Indian lead partners likely in western freight corridor construction projects

Written by Rajat Arora | New Delhi | Updated: Jan 15 2014, 09:25am hrs
Concerned over delays in awarding contracts due to poor Japanese interest in the ambitious western freight corridor project, the Dedicated Freight Corridor Corporation of India (DFCCIL), the implementing agency for the project, has sought invocation of a clause in the loan agreement with Japan International Cooperation Agency that lets Indian firms be the lead partner in the project with Japanese participation.

As per the Japan International Cooperation Agency's (JICA) STEP loan contract, the funding agency of the 1,483-km freight corridor, the lead partner for the project has to be from Japan and 30% of goods and services should be sourced from Japanese companies which, after a recent change in the norm, includes companies in which Japanese equity is 10% or more.
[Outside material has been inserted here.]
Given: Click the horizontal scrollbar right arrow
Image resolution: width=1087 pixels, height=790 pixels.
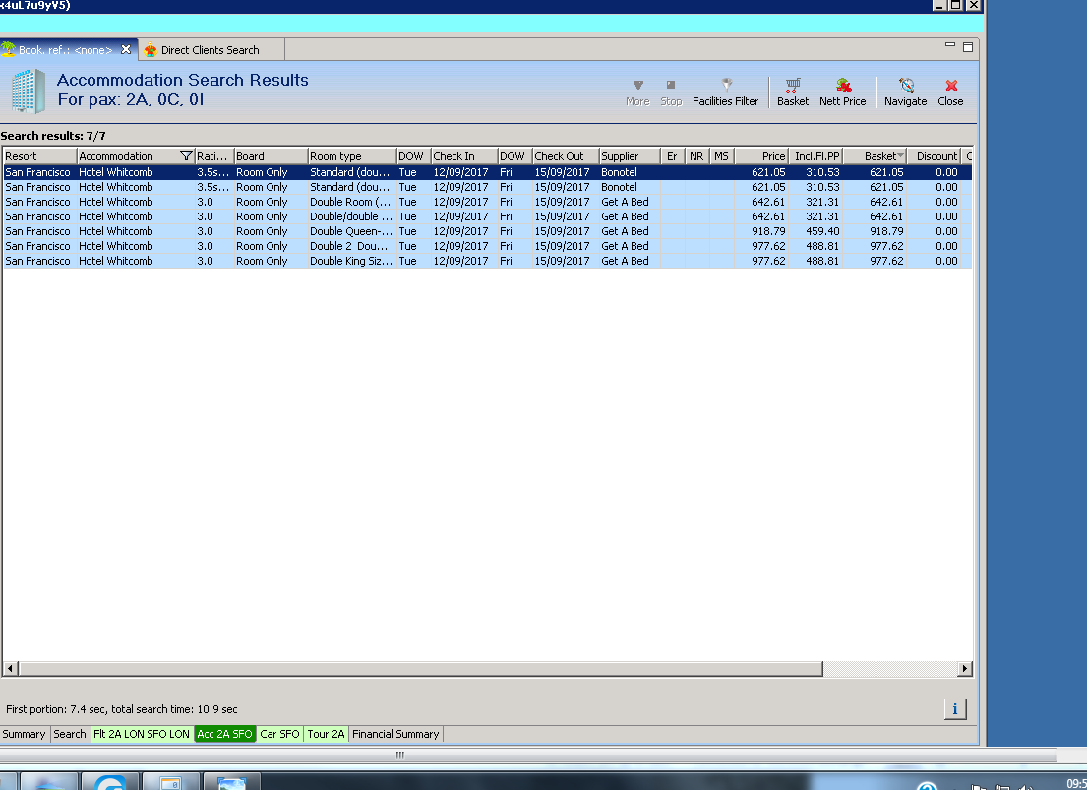Looking at the screenshot, I should (x=966, y=669).
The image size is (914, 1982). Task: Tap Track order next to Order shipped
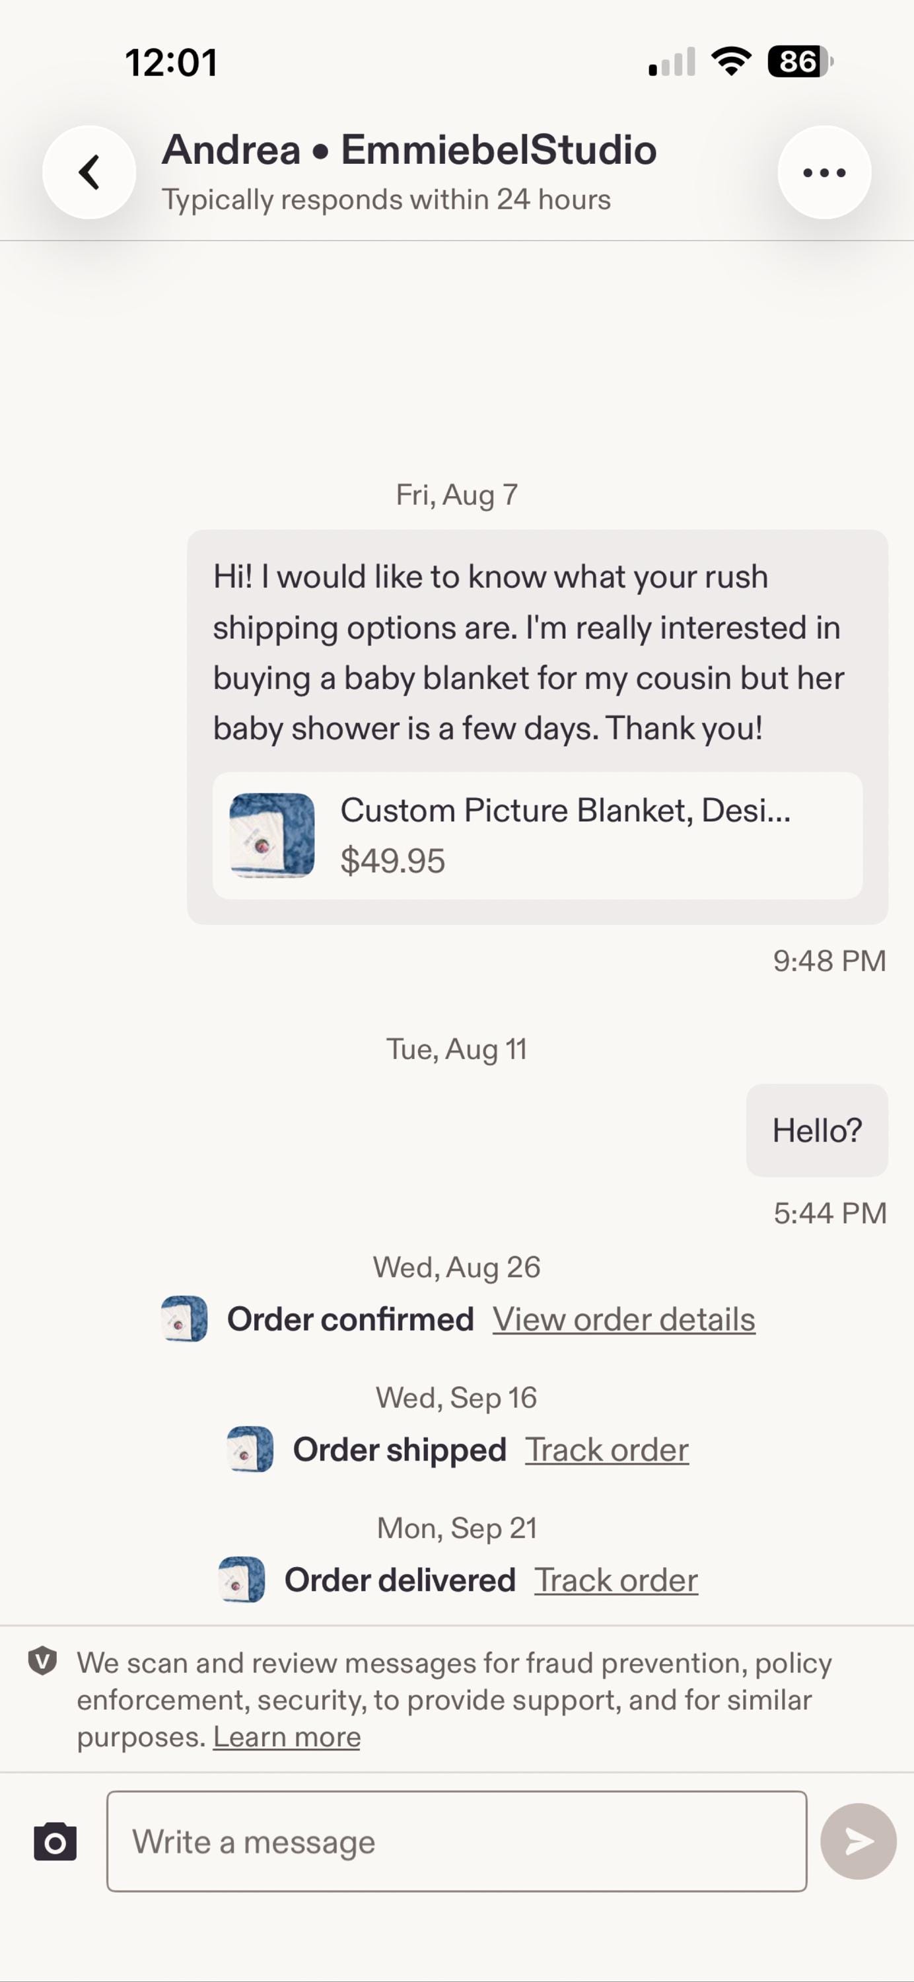point(607,1450)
The loan agreement, amended in April 2013, says in case there's lack of participation from Japanese companies, an Indian firm could be allowed to be the lead partner and Japanese firm could become junior partner in the consortium.

DFCCIL wants this clause to be invoked in the current scenario.
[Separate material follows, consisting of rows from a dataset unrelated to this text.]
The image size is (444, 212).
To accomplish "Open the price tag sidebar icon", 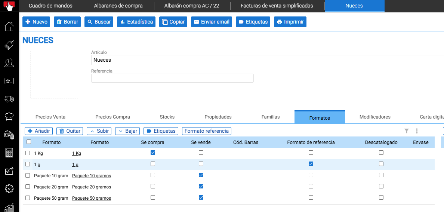I will coord(9,45).
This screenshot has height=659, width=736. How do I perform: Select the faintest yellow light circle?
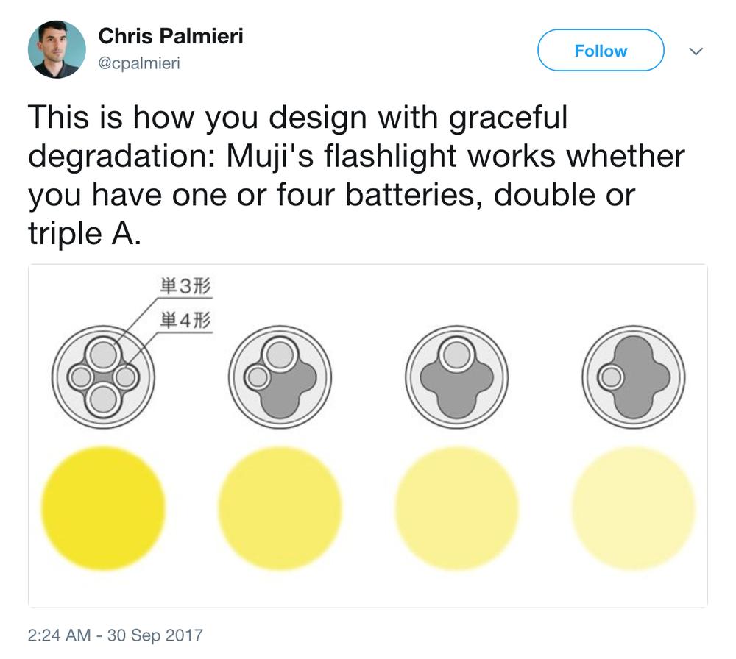tap(634, 508)
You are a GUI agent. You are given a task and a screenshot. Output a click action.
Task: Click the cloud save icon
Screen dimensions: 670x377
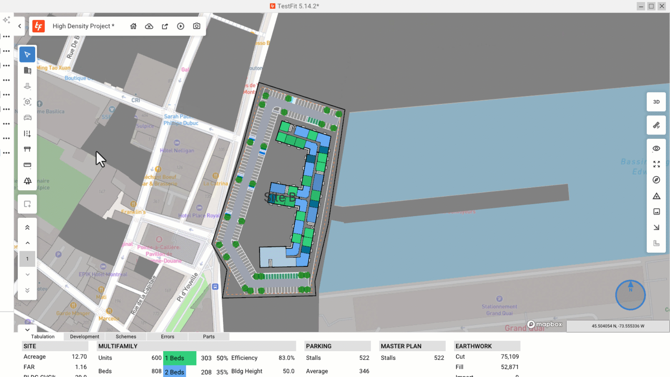click(149, 26)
If accepted, this would be a major relief for the railways, which is struggling to find contractors for the construction of the western freight corridor due to strict Japanese tied loan conditions.

The lead partner condition could be relaxed as there's a clause in the JICA loan agreement that says in case that there's lack of participation from Japanese companies, Indian company can be made the partner...We have sent the proposal to ministry of railways, RK Gupta, MD, DFCCIL told FE.

With hardly two-three Japanese companies coming for western corridor contracts, there's also an apprehension that they won't be able to bid for other civil construction contracts of the same corridor as their capacity to undertake such big projects would be exhausted.

When we award the contract, we see whether the contractor has the capacity to do more contracts. Since the number of Japanese companies is limited, so whether they'll have the capacity or not is yet to be seen, Gupta added.